This documentation relates to the latest version of Confluence.
If you are using an earlier version, please go to the documentation home page and select the relevant previous version.

Running Confluence Behind a Caching Proxy Server

Confluence 2.8 Documentation

Index

One major concern is Confluence's ability to withstand a Slashdot, and someone told us that Atlassian had basically said that Confluence could not handle the load of such an event/attack.

Ideally I would want to put a Squid cache directly infront of Conflunce, set the default policy to cache content of normal pages for ~5 minutes (at least) and then pass-through more of the dynamic pages (like the editor & such).

This is, in fact, the case. We don't have any deployed Confluence sites that have the requirement of being Slashdot-proof, but this is probably one of those chicken-and-egg things.

EXERCISE DETAILS
Transcribe, word for word, the portion of the Confluence caching proxy text from "If you are using" up to and including "editor & such).".

RECORD EXTRACTS

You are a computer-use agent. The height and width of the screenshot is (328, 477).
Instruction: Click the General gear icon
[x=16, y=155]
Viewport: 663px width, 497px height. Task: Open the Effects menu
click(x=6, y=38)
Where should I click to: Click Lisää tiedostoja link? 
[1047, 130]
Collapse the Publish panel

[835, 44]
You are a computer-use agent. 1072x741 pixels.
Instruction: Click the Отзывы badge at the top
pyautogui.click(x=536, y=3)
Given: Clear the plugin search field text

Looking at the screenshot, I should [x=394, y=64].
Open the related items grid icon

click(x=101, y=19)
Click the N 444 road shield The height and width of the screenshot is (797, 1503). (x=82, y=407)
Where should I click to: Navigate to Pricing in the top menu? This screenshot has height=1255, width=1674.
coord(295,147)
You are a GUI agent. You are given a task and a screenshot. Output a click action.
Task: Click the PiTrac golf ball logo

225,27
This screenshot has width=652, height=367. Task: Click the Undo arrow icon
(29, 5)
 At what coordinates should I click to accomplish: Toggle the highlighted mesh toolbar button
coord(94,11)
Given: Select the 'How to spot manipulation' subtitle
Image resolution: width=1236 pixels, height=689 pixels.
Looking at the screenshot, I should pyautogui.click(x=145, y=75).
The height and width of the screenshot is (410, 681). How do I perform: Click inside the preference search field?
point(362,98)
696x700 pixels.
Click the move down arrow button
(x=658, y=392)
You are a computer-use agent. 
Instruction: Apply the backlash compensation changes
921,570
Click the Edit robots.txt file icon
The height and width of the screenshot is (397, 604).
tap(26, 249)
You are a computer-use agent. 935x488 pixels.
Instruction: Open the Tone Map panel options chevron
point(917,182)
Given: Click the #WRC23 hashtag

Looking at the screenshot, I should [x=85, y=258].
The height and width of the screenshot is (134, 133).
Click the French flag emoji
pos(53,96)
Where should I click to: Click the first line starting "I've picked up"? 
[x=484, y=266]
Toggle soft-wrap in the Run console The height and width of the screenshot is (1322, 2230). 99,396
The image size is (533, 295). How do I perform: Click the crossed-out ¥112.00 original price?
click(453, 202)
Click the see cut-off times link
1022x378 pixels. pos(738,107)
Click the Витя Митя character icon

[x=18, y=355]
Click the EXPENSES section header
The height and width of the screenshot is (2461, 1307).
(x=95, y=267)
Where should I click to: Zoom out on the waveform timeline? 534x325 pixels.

ANSWER TO THE TASK
If you are using an earlier version, please go to the documentation home page and select the relevant previous version.

Running Confluence Behind a Caching Proxy Server

Confluence 2.8 Documentation

Index

One major concern is Confluence's ability to withstand a Slashdot, and someone told us that Atlassian had basically said that Confluence could not handle the load of such an event/attack.

Ideally I would want to put a Squid cache directly infront of Conflunce, set the default policy to cache content of normal pages for ~5 minutes (at least) and then pass-through more of the dynamic pages (like the editor & such).